National Merit Award presented to Nodaway Valley’s Huff

GREENFIELD — Retiring Nodaway Valley athletic director David Huff was presented the 2015 State Award of Merit by the Iowa High School Athletic Directors Association (IHSADA) March 29 during the state conference for athletic administrators in Coralville.

This award is provided annually by the National Interscholastic Athletic Administrators Association (NIAAA) for recognition of meritorious dedication to high school and middle school athletics.

Huff has worked 34 years in education, including 26 as an athletic director.

Only 27 Iowans have received this honor since 1989, including Curt Olson of Creston in 2003 and longtime Atlantic AD Rollin Dyer in 1993. Dyer was a former teacher and coach in Creston.

Huff, 56, plans to retire from education on June 30 from his roles of athletic director and technology instructor.

“I plan to stay active with the AD association’s executive board, which I’ve been on for nine years now,” said Huff, president of the association in 2010-11. “I’m involved in the historian aspect, doing the awards and keeping the history.”

Online instructor

Huff has also hooked up with the NIAAA learning institute, known as LPI, serving as an online teacher for classes taken by those seeking a master’s degree in athletic administration.

Huff and wife Kendalyn, Nodaway Valley’s cheerleading and dance team advisor, are the parents of six children, including two daughters in eighth and sixth grades.

“Kendalyn has basically raised four kids by herself, and we still have two that I can help with a little more now,” Huff said. His wife works full-time as a supervisor with Support Services of Central Iowa.

Huff was able to finish his career where he began in education — as a student at Greenfield and 1977 graduate. He had three previous stops after graduating from Westmar College.

He began as a math teacher at Fremont-Mills, where he also served as head football coach, head softball coach, and assistant girls basketball coach for four years.

He was a consumer math teacher and head football coach at Wilton in eastern Iowa, becoming athletic director in his fifth year there (1991). Huff was in Wilton 12 years total, eight as an athletic director, before returning to his southwest Iowa roots.

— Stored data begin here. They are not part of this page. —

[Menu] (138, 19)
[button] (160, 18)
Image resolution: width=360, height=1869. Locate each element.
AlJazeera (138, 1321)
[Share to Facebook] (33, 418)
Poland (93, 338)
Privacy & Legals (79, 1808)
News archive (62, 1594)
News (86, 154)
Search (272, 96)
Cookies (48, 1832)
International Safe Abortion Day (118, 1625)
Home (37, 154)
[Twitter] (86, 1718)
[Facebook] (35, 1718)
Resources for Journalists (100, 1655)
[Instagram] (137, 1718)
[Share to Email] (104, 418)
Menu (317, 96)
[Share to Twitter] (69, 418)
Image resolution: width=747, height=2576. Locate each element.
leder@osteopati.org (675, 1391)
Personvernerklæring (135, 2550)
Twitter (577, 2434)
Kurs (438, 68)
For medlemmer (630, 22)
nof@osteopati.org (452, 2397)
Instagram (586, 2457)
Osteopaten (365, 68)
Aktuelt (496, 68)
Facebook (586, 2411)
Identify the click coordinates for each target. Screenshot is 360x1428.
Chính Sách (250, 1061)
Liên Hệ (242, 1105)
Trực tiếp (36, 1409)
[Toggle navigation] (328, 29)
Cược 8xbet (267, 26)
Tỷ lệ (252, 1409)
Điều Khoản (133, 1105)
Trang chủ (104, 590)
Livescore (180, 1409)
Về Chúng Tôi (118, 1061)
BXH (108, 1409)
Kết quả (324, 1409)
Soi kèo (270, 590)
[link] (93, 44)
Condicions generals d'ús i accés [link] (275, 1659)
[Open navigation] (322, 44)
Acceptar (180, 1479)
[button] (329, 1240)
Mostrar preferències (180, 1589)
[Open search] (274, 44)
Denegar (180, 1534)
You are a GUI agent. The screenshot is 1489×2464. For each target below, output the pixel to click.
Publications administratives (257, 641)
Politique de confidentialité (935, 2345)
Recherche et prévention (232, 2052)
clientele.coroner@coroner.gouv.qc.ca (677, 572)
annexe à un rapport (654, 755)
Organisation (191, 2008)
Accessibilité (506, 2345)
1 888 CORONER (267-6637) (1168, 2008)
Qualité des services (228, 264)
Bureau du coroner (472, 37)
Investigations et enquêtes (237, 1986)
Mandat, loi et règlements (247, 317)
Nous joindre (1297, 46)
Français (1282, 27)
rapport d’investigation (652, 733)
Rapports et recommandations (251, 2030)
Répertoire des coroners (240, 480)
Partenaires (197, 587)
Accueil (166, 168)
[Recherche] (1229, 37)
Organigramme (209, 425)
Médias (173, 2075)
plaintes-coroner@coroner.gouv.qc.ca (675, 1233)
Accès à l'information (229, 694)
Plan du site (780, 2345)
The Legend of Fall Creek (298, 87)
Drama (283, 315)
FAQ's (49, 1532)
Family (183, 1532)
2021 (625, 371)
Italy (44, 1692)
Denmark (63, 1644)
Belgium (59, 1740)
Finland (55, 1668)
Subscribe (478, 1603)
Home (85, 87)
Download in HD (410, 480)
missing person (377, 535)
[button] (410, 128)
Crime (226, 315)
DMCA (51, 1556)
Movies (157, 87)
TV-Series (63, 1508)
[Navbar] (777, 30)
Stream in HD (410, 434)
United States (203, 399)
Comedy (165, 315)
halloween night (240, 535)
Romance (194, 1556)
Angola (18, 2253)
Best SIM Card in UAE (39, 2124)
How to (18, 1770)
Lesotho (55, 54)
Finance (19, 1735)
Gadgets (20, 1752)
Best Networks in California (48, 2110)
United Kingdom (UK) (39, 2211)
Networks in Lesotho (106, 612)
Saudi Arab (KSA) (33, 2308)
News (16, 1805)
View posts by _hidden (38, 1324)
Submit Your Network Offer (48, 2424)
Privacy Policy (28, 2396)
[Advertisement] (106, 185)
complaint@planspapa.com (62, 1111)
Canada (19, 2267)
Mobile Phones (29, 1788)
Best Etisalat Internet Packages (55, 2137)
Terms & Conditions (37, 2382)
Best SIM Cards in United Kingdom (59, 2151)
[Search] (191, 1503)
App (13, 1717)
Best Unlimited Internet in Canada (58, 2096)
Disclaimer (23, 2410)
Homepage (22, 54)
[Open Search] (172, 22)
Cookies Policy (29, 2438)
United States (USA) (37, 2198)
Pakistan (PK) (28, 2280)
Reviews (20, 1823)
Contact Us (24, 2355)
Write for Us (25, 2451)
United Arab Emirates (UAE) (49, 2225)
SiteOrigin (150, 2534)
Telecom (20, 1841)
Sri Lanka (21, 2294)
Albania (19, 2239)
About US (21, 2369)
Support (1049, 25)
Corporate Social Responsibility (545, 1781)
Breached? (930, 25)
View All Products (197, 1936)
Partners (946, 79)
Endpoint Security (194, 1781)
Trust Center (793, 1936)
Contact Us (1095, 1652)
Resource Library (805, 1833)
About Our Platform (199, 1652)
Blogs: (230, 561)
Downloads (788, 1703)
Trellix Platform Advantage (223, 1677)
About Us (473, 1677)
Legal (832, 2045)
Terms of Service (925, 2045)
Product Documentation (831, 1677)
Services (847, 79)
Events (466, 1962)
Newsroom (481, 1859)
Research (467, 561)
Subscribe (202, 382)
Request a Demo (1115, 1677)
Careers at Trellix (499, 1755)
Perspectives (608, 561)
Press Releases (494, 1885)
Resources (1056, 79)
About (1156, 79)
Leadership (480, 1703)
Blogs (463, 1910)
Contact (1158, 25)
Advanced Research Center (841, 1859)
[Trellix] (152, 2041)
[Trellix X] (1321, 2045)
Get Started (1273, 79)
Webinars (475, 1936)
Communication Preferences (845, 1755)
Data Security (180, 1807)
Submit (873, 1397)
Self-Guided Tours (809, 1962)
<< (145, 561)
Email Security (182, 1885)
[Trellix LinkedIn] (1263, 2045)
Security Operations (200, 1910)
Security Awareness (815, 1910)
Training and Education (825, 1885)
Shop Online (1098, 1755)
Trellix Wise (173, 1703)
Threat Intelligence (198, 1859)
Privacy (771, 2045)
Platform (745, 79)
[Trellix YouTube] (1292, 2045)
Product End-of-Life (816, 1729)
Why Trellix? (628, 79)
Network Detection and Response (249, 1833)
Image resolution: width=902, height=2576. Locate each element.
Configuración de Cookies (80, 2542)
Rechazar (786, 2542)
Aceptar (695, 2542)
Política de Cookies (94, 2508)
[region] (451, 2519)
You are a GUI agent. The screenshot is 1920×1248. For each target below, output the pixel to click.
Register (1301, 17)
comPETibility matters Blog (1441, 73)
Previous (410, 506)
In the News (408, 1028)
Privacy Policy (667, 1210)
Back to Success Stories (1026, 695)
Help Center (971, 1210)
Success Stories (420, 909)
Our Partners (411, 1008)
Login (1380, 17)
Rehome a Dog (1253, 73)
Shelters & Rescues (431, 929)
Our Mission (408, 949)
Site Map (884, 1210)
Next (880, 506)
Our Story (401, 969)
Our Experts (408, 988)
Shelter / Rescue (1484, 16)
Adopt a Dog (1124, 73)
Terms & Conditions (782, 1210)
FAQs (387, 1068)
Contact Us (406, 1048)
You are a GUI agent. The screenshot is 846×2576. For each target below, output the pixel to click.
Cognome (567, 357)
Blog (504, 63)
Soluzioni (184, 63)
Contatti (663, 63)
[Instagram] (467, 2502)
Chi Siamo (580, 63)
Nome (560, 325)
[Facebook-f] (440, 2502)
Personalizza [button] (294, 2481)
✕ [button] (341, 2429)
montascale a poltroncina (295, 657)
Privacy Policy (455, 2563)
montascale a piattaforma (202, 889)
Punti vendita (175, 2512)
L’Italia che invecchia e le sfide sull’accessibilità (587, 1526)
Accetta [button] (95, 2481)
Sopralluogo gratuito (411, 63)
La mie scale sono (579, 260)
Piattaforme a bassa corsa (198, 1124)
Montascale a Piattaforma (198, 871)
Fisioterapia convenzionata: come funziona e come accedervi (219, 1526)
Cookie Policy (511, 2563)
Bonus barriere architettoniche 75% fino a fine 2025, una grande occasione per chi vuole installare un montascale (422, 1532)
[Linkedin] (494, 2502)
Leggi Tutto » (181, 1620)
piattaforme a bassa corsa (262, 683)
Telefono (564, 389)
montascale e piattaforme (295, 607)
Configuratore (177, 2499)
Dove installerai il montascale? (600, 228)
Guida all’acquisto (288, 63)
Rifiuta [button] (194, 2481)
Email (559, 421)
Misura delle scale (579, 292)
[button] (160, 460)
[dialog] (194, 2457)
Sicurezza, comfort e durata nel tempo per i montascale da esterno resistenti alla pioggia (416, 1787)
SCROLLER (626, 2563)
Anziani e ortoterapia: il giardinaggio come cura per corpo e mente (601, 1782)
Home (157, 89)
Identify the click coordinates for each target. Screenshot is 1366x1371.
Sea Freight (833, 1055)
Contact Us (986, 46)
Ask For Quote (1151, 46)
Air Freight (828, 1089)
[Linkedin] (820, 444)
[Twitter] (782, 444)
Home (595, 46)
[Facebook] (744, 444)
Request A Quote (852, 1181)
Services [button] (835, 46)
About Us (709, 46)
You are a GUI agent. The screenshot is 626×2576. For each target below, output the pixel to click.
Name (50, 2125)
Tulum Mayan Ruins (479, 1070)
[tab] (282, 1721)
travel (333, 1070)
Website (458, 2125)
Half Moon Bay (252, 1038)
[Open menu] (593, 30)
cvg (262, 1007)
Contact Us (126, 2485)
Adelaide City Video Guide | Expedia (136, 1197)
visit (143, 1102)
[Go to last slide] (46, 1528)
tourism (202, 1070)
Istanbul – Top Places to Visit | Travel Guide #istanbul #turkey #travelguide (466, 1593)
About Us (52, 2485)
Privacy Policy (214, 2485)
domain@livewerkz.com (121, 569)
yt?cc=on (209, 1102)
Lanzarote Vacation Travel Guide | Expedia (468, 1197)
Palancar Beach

In the fall of 1997, Huff became athletic director at East Union, where he was also head girls track coach and head softball coach. He initially taught math classes before becoming a technology instructor.

NV beginnings

Greenfield and Bridgewater-Fontanelle had shared activities for many years, but came together in 2000-01 to form the Nodaway Valley school district. That first year Huff came on board as athletic director. He also served as head boys soccer coach for four years after the previous coed program branched into separate boys and girls squads, with the girls sharing a program with West Central Valley and Adair-Casey to form the “Valley girls” team.

Besides state championships in cross country and boys basketball, state tournament appearance by the softball team, football playoffs and other achievements on the athletic field, Huff has directed a program that has undergone several facility upgrades.

The track was resurfaced, and the stadium had an overhaul that included new bleachers, new concession area, new press box and video scoreboard. Scoreboards were also installed in the gym as well as the softball and baseball fields.

“It’s been a phenomenal run,” Huff said last week. “I give my coaches all the credit. They’re in the trenches doing the work. I just oversee and let them do their thing. One of my goals was to build a total athletic program, not just one or two sports, and I think we’ve done a pretty good job of that.”

Huff, who has handled much of public address announcing for local games, said another goal attained at Nodaway Valley was high academic standards in athletics.

“A goal of mine was to have 100 percent of our teams get the excellence in academic achievement award, and last year we got that,” Huff said. “Our coaches have bought into that. I told them, these are student-athletes, and the student part comes first.”

Huff said he was influenced in his philosophies of leadership by some of his early mentors, like Greenfield High coach Bob Daut and Ray Leto, the school’s principal and athletic director at the time.

Later, several eastern Iowa colleagues and Curt Olson in Creston became people to learn from as his career advanced.

“Once you get into that organization (athletic directors association), it’s like a family,” Huff said. “The ADs are all working together on scheduling, getting officials and those kinds of things. We help each other out.”

One of his highlights was getting the opportunity to hire Daut as a coach when NV needed a football coach in 2005, and he took it over for a year before current coach Steve Shantz took over.

“Not many guys get to hire the Hall of Fame coach they played for in high school,” Daut said. “I volunteered that year. One of my lifetime goals was to coach with him. That year, I think all but one of us on staff had played for him at one point or another.”